Sir Harold war verheiratet, aber wirklich ein herausragender Wissenschaftler, und es war nur recht, daß Verena sich auf das Gespräch mit ihm vorbereitete. «Mit den russischen Ikonen werden wir, glaube ich, keine Schwierigkeiten haben – Professor Frank soll sehr redselig sein. Wenn du nur die Schlüsselnamen parat hast ...»
«Oh, die habe ich», versicherte Verena gelassen. «Andrej Rubljew ... Eitempera ...» Sie warf einen kurzen Blick auf ihre Aufzeichnungen. «Die Wirkung des Manierismus, die sich im siebzehnten Jahrhundert zeigte ...»

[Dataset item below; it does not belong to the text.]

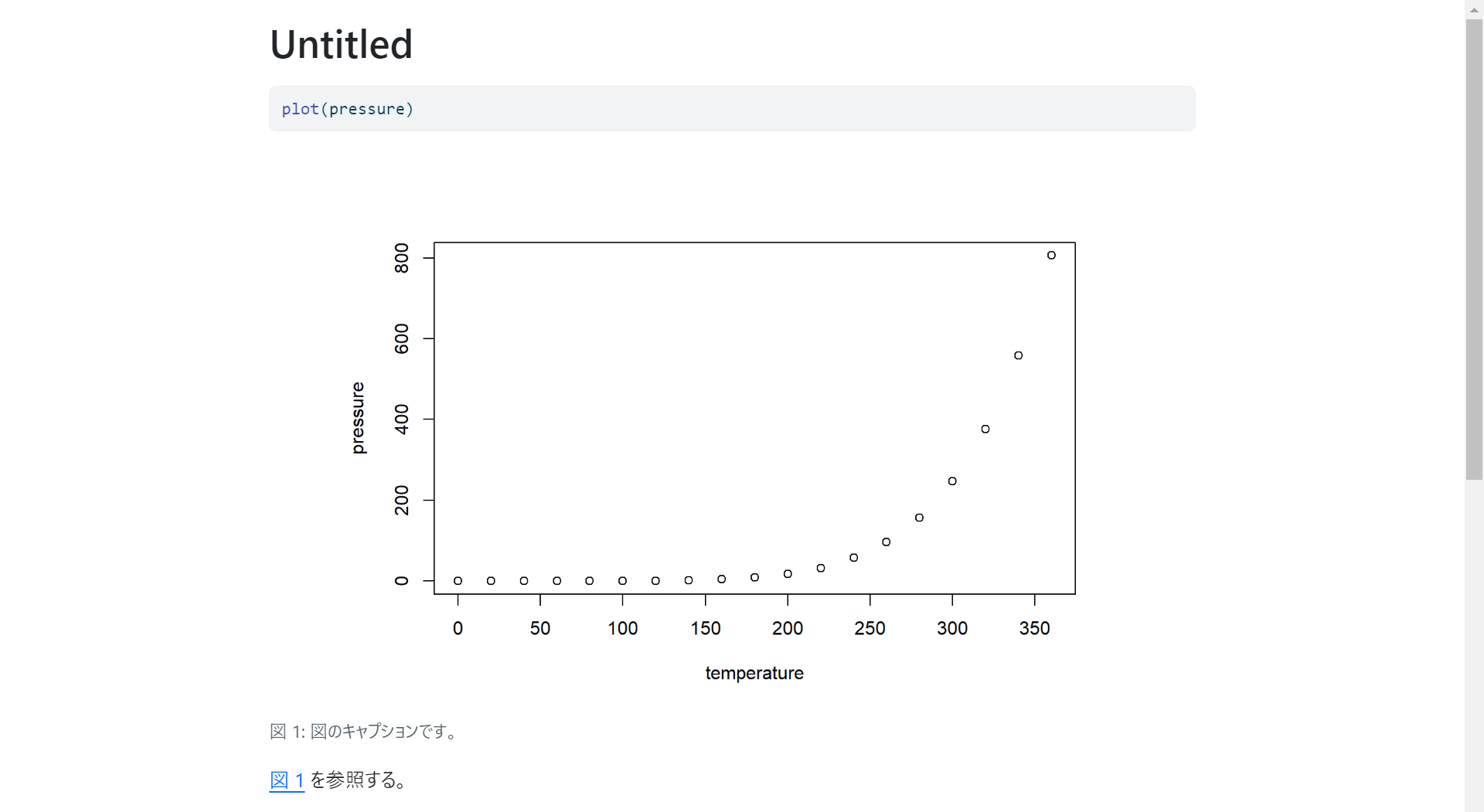The height and width of the screenshot is (812, 1484).
Task: Click the vertical scrollbar thumb
Action: [1474, 247]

Lady Plackett, die eigentlich keine überschwengliche Person war, gab ihrer Tochter einen Kuß auf die Wange. «Auf dich kann ich mich immer verlassen.» An der Tür blieb sie stehen. «Professor Somerville solltest du vielleicht auch ein paar Fragen nach Bowmont stellen – über die neue Forstverordnung vielleicht. Ich werde selbstverständlich erwähnen, daß ich seine Tante kenne. Und mach dir wegen der chinesischen Phonetik kein Kopfzerbrechen, Liebes. Mr. Fellowes war nur ein Lückenbüßer– er ist dieser alte Professor vom Britischen Museum, und er sitzt genau am anderen Ende der Tafel.»
Wieder allein, widmete sich Verena den Knochenfischen, ehe sie noch einmal die Veröffentlichungen Professor Somervilles durchging. Auf der intellektuellen Seite würde er nichts an ihr bemängeln können, das war sicher. Nun war es zeit für sie, sich der anderen Seite ihrer Persönlichkeit anzunehmen: nicht der Wissenschaftlerin, sondern der Frau. Sie legte den Morgenrock ab und schlüpfte in das blaue Taftkleid, das Ruth so genau beschrieben hatte. Dann nahm sie die Lockenwickler aus ihrem Haar.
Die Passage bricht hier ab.